Sarah Breeden, deputy governor for financial stability at the Bank of England, delivered a sobering and important speech last week on where the next financial crisis might come from. Her suggestion that global stock prices might fall back sharply from all-time highs garnered the most attention, but she also highlighted something else that shouldn’t be overlooked: big changes are afoot in the UK government bond market. And they have consequences for us all.
It’s useful to start with some background. There has been an enormous shift in recent years in who buys UK government debt. Traditionally, the biggest and most important buyers of UK government bonds – known as gilts – were UK-based pension funds and insurance companies. From the Treasury’s perspective, these were great buyers to have: they’d buy whatever the price, almost, and they’d typically hold on to those bonds for decades. During the 2010s, the Bank of England was another big buyer of gilts, via its quantitative easing programme, and was also insensitive to price.
Things have changed. Pension funds are shrinking their holdings. The Bank is now selling, rather than buying. In its place, we’re increasingly reliant on buyers who are rather more discerning on price and rather less attached to the UK: asset managers, hedge funds, commercial banks and foreign investors. They’ll buy gilts, sure – but only if the price is right.
Then, layered on top, there is the change the Bank is concerned about. In the past couple of years, hedge funds have been taking increasingly large, increasingly leveraged positions in relation to UK gilts, making use of what’s called the gilt repo market. In plain English, they sell a gilt to someone else (typically a bank) for cash, with a promise to buy it back (repurchase, hence “repo”) later. They use that cash to buy more gilts, and repeat the process. This allows them to use borrowed money to super-size their positions, whether they are betting on movements in interest rates or exploiting tiny price gaps between financial assets. A relatively small number of firms have been pursuing a similar strategy, says Breeden.
When those bets start to go wrong (ie they start losing money), the hedge funds look to cut their losses by unwinding their position (selling up). But if everyone is rushing for the exit at once, things can get messy. The initial shock gets amplified and the market becomes more volatile. We saw this earlier in the year, with some very big swings after the attack on Iran upended expectations of interest rate cuts – though the market successfully handled this without a 2022-style meltdown, and without the Bank having to activate its emergency facilities. This is good news, but regulators at Threadneedle Street are sufficiently worried to be exploring whether policy reforms are needed to put more of a lid on leveraged risk-taking.

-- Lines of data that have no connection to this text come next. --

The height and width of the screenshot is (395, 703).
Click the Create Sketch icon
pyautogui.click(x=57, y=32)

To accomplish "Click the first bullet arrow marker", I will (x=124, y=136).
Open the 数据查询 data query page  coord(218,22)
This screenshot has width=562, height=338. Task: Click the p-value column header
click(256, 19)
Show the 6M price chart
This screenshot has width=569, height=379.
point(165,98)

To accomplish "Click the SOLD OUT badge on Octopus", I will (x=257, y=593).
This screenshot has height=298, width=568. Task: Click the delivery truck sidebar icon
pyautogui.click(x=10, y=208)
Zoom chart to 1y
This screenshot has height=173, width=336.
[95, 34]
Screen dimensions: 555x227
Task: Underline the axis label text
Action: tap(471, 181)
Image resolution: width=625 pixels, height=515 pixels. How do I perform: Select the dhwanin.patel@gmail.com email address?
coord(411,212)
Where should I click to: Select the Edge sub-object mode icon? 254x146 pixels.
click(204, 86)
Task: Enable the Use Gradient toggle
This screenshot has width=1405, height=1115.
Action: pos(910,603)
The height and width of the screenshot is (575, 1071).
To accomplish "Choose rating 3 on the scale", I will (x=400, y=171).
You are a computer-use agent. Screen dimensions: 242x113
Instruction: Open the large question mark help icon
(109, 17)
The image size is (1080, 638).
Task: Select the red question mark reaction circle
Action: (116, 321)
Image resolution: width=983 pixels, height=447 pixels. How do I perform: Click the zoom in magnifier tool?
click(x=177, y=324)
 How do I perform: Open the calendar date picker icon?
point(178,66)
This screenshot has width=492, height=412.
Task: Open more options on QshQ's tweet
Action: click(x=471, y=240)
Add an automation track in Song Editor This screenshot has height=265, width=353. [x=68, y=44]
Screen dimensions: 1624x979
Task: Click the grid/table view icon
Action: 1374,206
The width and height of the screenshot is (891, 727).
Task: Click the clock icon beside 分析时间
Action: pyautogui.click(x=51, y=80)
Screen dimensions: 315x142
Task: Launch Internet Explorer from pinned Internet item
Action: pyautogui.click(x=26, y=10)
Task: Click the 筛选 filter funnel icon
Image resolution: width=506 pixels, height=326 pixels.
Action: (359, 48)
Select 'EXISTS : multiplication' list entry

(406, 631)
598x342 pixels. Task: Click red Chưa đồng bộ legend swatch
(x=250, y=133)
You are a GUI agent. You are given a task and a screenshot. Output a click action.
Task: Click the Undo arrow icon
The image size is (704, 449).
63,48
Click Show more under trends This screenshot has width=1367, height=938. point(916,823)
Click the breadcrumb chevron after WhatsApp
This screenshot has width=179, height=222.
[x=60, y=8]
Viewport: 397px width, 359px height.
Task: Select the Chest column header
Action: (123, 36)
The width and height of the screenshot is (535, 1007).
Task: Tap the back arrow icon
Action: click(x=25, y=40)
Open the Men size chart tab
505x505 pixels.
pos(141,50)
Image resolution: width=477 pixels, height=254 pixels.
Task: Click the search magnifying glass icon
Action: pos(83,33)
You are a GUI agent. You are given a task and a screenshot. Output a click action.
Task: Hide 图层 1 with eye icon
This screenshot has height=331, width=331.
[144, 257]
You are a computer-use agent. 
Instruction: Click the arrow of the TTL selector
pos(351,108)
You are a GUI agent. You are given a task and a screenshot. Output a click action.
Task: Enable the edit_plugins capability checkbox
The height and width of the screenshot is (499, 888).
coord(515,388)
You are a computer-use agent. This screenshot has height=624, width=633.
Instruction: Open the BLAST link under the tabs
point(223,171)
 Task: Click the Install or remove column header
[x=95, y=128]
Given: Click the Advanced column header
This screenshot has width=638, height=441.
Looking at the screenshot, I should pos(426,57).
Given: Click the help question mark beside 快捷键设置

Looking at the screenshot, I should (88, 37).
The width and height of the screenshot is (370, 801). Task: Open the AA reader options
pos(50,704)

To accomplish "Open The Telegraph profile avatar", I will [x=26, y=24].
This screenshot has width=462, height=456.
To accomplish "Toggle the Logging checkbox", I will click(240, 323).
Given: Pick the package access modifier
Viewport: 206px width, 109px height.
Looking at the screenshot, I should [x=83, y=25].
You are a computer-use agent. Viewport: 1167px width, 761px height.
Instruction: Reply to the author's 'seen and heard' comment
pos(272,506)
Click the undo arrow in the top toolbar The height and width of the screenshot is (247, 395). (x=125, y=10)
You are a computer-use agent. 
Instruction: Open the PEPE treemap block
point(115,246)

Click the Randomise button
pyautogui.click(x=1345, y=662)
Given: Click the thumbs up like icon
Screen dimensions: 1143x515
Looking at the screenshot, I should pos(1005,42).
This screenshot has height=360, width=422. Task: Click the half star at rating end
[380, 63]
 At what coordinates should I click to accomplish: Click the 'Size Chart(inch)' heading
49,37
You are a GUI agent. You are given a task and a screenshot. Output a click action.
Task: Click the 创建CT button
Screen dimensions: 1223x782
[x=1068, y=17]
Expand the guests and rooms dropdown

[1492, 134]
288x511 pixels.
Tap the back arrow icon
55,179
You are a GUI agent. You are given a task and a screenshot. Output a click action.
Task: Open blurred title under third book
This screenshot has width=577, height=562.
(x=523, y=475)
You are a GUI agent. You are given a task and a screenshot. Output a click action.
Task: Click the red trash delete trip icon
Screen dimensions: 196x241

These developments matter for the real economy. Household mortgage rates are tied to gilt yields, and when the gilt market goes haywire, mortgage products get withdrawn. More than 600 products (about 10% of the total) were withdrawn in a single week amid the volatility of early March, according to Moneyfacts, and the shelf-life of mortgage products has plunged. Firms also often have their financing costs tied to those of the government. And, needless to say, a full-on financial crisis would be bad news more generally.
These are structural changes, not easily or quickly unwound. We need to adjust to a new normal where the government will need to offer higher yields to find buyers for its debt, and we should probably expect those yields to be more volatile – including in response to political events. We could reduce our vulnerability by borrowing less, or perhaps by thinking creatively about how to increase our domestic buyer base (war bonds, anyone?). But I suspect that bond market vulnerabilities will loom ominously over our politics for a long time yet.